Elodie Lachaud – Exposition & projection
Dominique Taleghani – Collages cartographiques


Vernissage le mardi 2 juin 2026de 18h00 à 21h30

Après midi rencontre avec les artistes le samedi 6 juin 2026 de 14h à 20h. 

Suivi de la projection de « Où allez-vous – Passager 001 Cara Spohr Cullen » 

à l’occasion de la Nuit Blanche de 20h30 à 22h30

Elodie Lachaud

Installation – Tirages uniques – Polaroids – vidéos
Assumer l’usure comme une traversée
Où allez-vous rassemble des traces d’un mouvement continu – physique, émotionnel, mental
des images
des objets déplacés
fragments de route, traces laissées pour prolonger leur souffle
un ciel traversé, des chaussures fatiguées, une boule disco entre route, nuit, fête usée,
mémoire, mouvement, féminin, circulation
on traverse
parfois en fuite
dérives
parfois sans destination précise
on suit une vibration, une lumière, une sortie de route intérieure
rien n’est figé
tout circule

Autoradio fantôme blonde sur voie rapide la nuit roule encore moteur chaud dans les
rétroviseurs circulation sauvage le cœur en warning ralentir n’était pas prévu le vent dans
les câbles après la dernière station essence transmission nocturne chambre de vérité mobile
rien à déclarer sauf le vertige.

Dominique Taléghani

Collages cartographiques
Au commencement étaient les cartes. Cartes routières de l’enfance, atlas géographiques, mappemondes scrutées pendant des heures. Dominique Taléghani est journaliste scientifique de métier, mais c’est un autre rapport au monde qui l’a conduit, un beau jour de 2005, à passer à l’acte : découper ces territoires en fragments minuscules — parfois un millimètre carré — pour les réassembler autrement. Naissent alors des cartographismes, ces objets singuliers qui changent le regard sur le monde et deviennent à leur tour support de rêveries nouvelles.
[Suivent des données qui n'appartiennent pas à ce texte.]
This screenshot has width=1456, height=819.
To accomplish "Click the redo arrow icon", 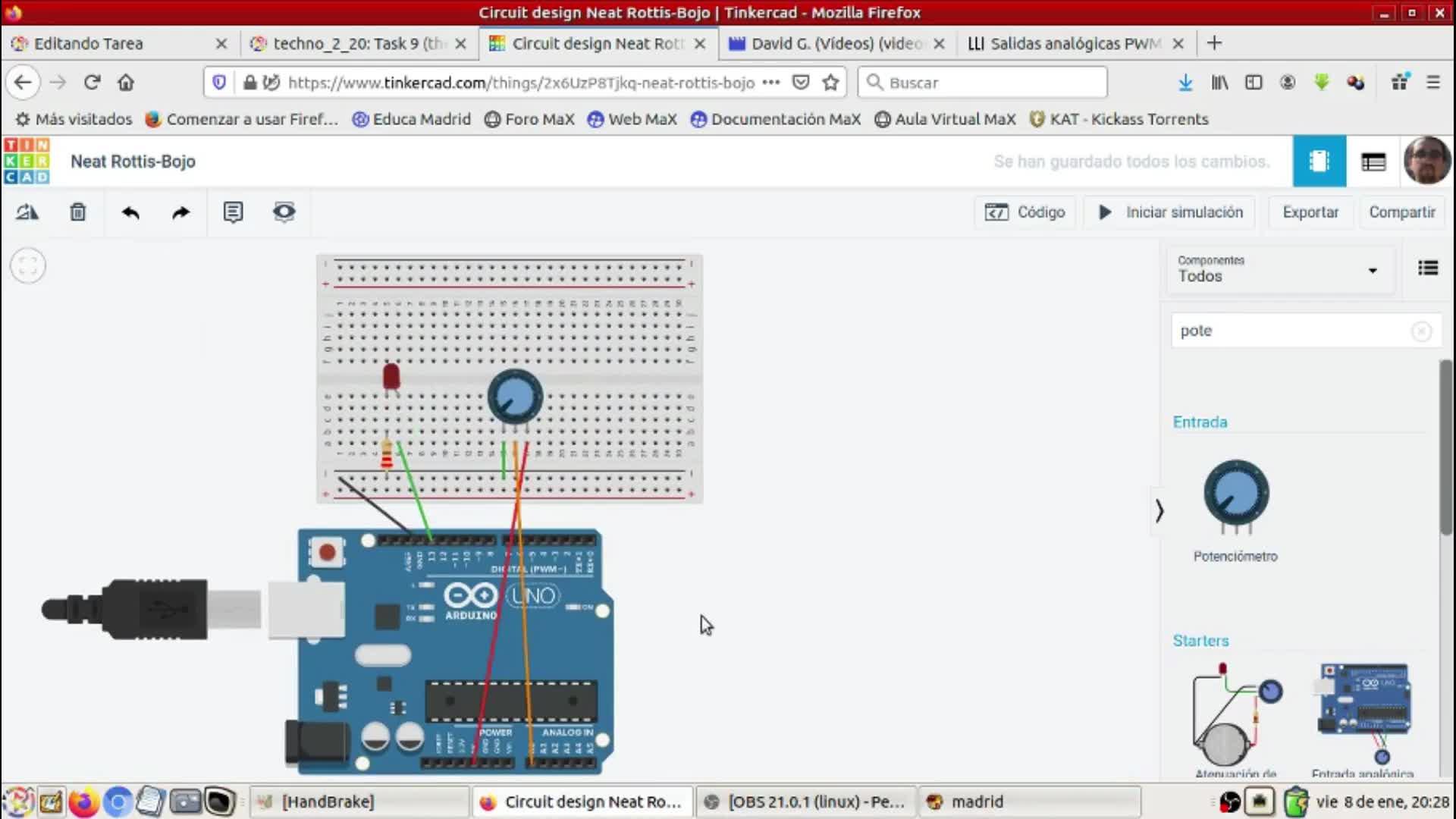I will (180, 212).
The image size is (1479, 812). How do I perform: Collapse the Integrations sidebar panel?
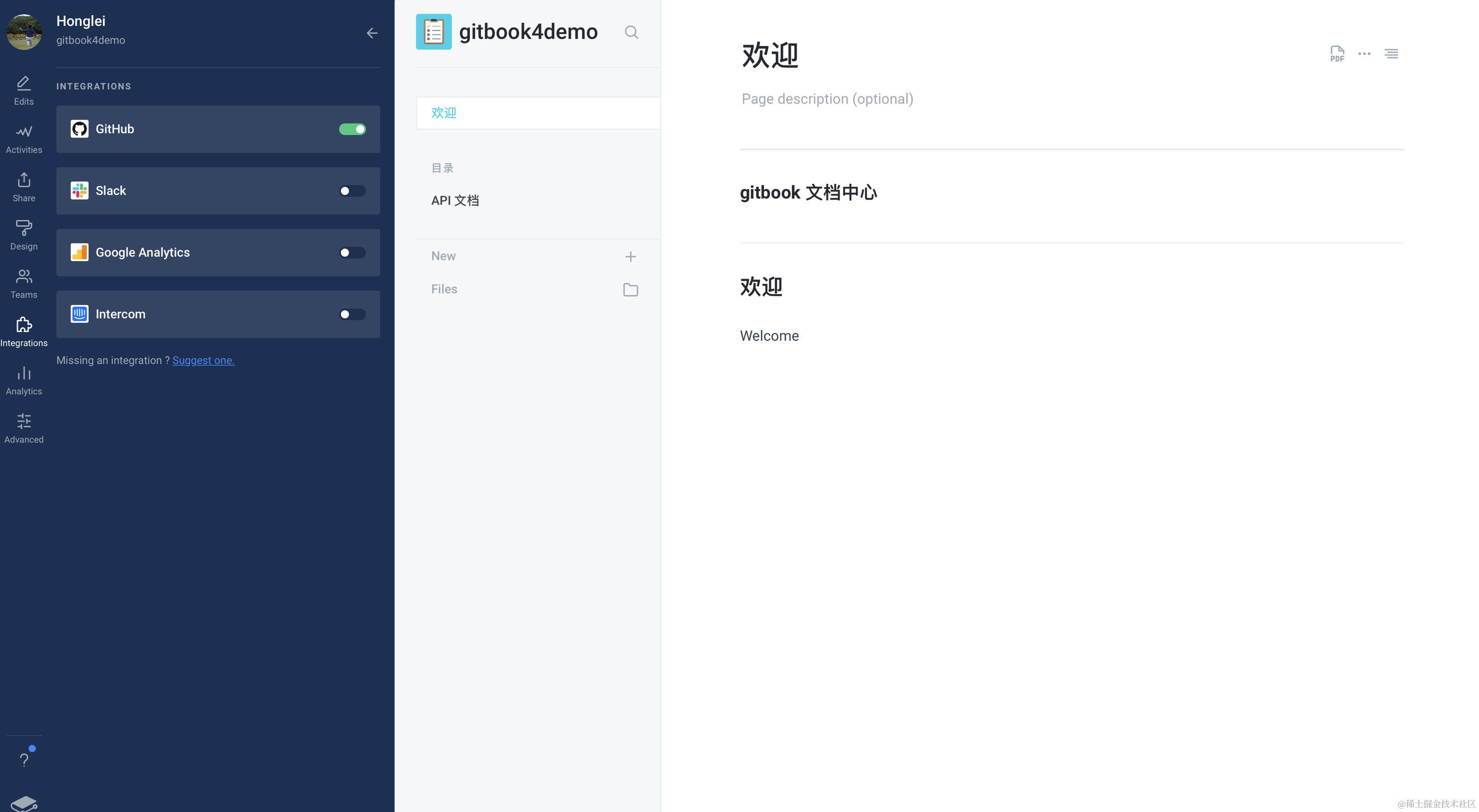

La technique est artisanale et méticuleuse : cutter, stylo-colle, lampe-loupe, support de découpe. Rien d’autre que des cartes comme matériau. Ce dépouillement volontaire oblige à tout tirer du vocabulaire cartographique lui-même. Les quadrillages, les aplats de couleur, la précision millimétrée des tracés : tout cela, arraché à sa fonction première, devient matière picturale à part entière. Ses compositions ne rejettent pas le matériau cartographique ; elles en révèlent au contraire la richesse graphique secrète. 

Mais ce qui était outil de repérage devient terrain d’errance. Car ce sont des constructions où la carte ne guide plus, ne rassure plus, mais invite à se perdre. Là où l’atlas promettait une maîtrise du territoire, les collages de Taléghani restituent quelque chose de plus troublant — la sensation que le monde résiste à être contenu, ordonné, expliqué. Une démarche qui renoue avec ce que les situationnistes appelaient la dérive : cette façon d’habiter le monde autrement, de substituer à la logique de l’itinéraire celle du désir et de l’imagination. Le pluriel du titre dit bien que ces dérives sont infinies — celles de l’artiste qui compose, et celles du regard qui s’égare.